Superdimension Neptune VS Sega Hard Girls hits PC

“Who won E3?” the pundits demand to know. And who lost? Who stood triumphant and who fell? Who was split in twain and who feasted upon their entrails? Whose blood nourishes the sacred oak and who drinks from their skull? We don’t have to do this.

Look at the JRPG series Hyperdimension Neptunia, where goddesses representing the main gaming systems set their differences aside and end the console wars. Or look at Superdimension Neptune VS Sega Hard Girls [official site], a spin-off which crosses Neptunia over with an anime-o-novel world of Sega console schoolgirl goddess avatars – the Sega Hard Girls. We could learn so much from them.

A port of a PlayStation Vita game from 2016, Superdimension Neptune VS Sega Hard Girls is now out on Steam for £16.09/19,59€/$20.99 – which includes the 30% launch discount available until Monday.
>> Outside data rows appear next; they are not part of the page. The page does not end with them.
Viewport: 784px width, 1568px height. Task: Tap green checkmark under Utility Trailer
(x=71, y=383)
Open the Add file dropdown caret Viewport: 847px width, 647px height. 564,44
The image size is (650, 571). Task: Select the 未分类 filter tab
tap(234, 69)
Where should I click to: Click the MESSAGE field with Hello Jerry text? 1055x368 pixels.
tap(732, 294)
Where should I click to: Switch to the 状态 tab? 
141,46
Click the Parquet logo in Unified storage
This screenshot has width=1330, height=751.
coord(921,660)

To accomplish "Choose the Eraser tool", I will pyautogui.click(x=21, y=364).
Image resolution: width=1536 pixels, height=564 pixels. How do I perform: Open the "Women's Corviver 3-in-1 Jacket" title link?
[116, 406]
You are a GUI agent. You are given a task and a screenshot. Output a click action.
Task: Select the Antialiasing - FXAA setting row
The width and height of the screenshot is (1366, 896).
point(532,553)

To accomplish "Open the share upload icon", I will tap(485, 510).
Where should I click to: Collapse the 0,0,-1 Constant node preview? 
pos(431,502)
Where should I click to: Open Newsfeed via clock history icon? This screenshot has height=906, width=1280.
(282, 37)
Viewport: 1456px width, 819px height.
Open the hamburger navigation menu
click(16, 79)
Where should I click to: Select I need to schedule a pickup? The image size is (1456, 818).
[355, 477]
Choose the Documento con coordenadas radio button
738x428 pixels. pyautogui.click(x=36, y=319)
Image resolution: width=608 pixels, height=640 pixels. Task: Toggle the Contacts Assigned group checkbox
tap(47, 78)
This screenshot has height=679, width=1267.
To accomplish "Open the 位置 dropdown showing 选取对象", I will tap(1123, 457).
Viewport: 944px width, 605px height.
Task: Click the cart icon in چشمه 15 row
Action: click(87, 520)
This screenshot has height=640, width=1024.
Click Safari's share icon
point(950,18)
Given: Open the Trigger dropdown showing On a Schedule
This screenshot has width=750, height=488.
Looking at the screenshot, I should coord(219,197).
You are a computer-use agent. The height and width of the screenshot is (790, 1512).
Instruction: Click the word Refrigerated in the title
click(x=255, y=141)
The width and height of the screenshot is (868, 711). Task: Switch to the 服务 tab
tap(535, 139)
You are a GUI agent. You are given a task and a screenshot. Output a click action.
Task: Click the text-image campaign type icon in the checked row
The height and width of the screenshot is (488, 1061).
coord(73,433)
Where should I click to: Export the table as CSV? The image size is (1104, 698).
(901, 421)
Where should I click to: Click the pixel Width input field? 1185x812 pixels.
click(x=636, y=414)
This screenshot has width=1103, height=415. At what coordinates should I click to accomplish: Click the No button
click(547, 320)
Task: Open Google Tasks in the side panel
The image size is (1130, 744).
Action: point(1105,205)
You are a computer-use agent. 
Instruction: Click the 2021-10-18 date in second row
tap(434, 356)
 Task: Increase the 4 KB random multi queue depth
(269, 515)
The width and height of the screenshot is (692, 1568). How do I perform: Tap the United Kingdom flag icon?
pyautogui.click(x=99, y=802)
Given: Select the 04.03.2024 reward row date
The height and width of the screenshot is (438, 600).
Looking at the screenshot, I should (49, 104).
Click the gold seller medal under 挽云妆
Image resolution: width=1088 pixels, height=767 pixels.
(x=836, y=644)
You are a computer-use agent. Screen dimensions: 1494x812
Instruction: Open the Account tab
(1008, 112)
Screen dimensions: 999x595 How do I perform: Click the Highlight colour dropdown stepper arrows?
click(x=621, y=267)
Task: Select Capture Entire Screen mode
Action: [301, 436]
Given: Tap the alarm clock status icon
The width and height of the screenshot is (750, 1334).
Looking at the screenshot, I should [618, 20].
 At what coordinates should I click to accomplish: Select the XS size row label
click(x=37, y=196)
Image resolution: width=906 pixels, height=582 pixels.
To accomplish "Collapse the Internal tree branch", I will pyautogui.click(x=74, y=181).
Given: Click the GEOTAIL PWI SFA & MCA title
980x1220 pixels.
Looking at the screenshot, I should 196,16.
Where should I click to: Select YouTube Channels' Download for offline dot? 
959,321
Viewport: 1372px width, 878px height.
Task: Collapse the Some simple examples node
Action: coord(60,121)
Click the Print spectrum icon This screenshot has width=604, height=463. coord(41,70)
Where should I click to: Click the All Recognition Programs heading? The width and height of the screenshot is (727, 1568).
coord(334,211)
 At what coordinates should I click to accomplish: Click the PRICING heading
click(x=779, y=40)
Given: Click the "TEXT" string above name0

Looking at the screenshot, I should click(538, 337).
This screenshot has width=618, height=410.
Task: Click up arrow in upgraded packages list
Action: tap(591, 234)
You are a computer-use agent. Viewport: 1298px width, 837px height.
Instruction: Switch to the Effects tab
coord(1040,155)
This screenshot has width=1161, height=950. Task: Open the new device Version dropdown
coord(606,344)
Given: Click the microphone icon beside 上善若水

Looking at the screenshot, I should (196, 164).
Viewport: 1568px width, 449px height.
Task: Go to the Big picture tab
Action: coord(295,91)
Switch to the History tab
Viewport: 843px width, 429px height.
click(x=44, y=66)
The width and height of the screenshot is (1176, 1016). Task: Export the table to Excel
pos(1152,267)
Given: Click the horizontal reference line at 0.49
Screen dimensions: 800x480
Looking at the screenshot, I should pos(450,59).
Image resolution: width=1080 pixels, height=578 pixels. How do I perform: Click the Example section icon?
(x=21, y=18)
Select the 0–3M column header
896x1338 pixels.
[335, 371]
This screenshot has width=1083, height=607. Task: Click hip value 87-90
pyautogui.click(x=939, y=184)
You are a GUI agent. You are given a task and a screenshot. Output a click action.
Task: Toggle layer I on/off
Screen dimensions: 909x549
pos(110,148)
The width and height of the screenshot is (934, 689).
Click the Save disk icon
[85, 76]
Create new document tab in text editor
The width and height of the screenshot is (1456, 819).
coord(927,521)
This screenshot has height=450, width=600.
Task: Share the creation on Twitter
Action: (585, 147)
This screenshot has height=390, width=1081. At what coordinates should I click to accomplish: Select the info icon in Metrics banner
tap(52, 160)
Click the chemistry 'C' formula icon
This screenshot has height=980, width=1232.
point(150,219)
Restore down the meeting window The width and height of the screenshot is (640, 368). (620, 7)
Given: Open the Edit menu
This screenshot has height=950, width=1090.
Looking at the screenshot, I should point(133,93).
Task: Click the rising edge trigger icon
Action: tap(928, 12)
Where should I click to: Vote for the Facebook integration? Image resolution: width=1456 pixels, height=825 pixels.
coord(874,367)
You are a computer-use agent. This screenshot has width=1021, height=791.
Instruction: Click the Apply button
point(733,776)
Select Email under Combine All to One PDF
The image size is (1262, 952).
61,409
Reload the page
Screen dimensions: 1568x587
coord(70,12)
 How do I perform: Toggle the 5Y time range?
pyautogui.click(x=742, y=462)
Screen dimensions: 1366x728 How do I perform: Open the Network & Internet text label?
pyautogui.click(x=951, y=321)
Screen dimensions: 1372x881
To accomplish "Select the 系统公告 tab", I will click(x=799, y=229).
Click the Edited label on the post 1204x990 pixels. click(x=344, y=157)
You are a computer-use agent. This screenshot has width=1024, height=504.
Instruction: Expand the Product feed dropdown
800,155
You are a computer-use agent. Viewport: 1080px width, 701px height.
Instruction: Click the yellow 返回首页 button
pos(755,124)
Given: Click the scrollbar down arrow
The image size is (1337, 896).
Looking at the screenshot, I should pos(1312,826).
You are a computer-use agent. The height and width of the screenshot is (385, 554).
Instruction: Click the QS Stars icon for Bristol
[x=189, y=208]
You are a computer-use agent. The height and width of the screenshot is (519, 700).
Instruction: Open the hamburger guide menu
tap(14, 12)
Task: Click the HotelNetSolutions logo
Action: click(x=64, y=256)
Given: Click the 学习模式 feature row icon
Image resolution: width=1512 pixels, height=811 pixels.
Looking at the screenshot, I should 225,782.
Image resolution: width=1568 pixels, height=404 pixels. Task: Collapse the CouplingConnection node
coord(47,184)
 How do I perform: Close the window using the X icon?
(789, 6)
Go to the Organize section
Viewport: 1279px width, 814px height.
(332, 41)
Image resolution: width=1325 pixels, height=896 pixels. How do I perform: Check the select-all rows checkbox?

Oh, yeah, also, someone is transformed into a motorbike. I’ll turn you over to the blurb:

“In this RPG adventure, our usual heroine of the Neptunia series, Neptune, is transformed into a motorcycle and now IF, who has always been supporting Neptune from the side, must take main stage! With the help of the Sega Hard Girls, IF must jump, dash, climb, and crawl her way to recover the lost history of the Grand Library. With an intense combat system that allows players to change classes or gain the edge in battle with Fever Time, the journey to save the world Iffy-cially starts!

“A collaboration project between ASCII Media Works’ Dengeki Bunko and SEGA, the Sega Hard Girls are made up of various Sega consoles, including the Dreamcast, Sega Saturn, and Mega Drive! These anthropomorphized consoles are girls with an array of personalities and spunk, and this time they are teaming up with Neptune and IF for an all-new adventure!”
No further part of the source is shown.